CA Montpellier, 2e ch. A, 12 mars 2002, n° 99-04643

MONTPELLIER

Arrêt

PARTIES

Demandeur :

Valais Sodespal (SA)

Défendeur :

Cev Sète (SA)

COMPOSITION DE LA JURIDICTION

Président :

Ottavy

Conseillers :

Mes Derdeyn, Bruyère

Avoués :

SCP Salvignol Guilhem Delsol, SCP Auche-Hedou, Auche

Avocats :

Mes Nassi, Porte.

T. com. Sete, du 3 sept. 1999

3 septembre 1999

FAITS ET PROCEDURE

La société Cev Sète qui fabrique des produits alimentaires surgelés, notamment des pizzas, des tielles et des feuilletés était en relation avec la société Sodespal qui distribuait une grande partie de ses produits.

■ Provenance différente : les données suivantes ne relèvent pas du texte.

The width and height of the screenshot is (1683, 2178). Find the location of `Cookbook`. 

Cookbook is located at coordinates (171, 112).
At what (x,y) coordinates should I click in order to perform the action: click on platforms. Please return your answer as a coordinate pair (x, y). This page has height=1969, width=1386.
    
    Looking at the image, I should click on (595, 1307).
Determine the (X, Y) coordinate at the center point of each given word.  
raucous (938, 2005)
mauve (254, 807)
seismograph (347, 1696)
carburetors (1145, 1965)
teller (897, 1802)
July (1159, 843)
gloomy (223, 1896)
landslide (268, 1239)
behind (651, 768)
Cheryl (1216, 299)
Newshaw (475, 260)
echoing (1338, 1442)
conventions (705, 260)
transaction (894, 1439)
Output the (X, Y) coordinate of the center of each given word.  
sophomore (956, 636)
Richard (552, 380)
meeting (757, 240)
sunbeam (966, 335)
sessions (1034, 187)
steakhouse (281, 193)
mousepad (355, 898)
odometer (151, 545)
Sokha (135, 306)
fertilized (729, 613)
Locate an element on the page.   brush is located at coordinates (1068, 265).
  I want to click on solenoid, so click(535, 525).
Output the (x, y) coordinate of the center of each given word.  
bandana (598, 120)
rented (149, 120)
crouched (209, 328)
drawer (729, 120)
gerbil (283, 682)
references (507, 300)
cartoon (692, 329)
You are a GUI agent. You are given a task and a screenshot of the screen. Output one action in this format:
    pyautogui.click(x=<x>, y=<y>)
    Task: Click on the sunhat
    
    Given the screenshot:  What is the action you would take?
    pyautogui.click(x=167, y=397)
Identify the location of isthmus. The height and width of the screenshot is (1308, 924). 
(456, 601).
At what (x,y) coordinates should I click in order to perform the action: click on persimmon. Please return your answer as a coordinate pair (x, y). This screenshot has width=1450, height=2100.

Au cours de l'année 1997 les relations commerciales se sont détériorées et se sont rompues, après différentes tensions, en septembre 1998.

Arguant que la société Sodespal et la société Valais Production, société du groupe Sodespal, usurpaient son nom commercial sur des produits dits feuilletés, et que, par ailleurs, ces sociétés lui faisaient une concurrence déloyale en continuant à utiliser sur leurs emballages la photographie des tielles qu'elle fabriquait, la société Cev Sète saisissait le tribunal de commerce de Sète en réparation de ses préjudices, laquelle juridiction, a, par jugement en date du 3 septembre 1999 :

- débouté la société Cev Sète de ses demandes relatives à la concurrence déloyale,

- dit que la société Sodespal avait commercialisé des produits "feuilleté royal" et "feuilleté à la brandade" avec le code barre de la société Cev Sète,

- ordonné le retrait immédiat des produits "feuilleté royal et "feuilleté à la brandade" commercialisé par Sodespal sous le nom commercial de Cev Sète et ce sous astreinte de 10.000F par produit dont la présence en rayon serait constatée,

- ordonné la publication de la partie du dispositif du jugement relative à l'usurpation du nom commercial de la Cev Sète dans la revue dispositions de l'article 700 du professionnelle "Linéaire" "LSA", le quotidien régional "La Provence, Le Midi Libre, ce aux frais de la société Sodespal ,

- ordonné une expertise pour le surplus des demandes de la société Cev Sète concernant son préjudice du chef de l'usurpation du nom commercial,

- débouté les sociétés Sodespal paiement de dommages et intérêts,

- ordonné l'exécution du jugement,

- réservé les dépens et l'application nouveau code de procédure civile.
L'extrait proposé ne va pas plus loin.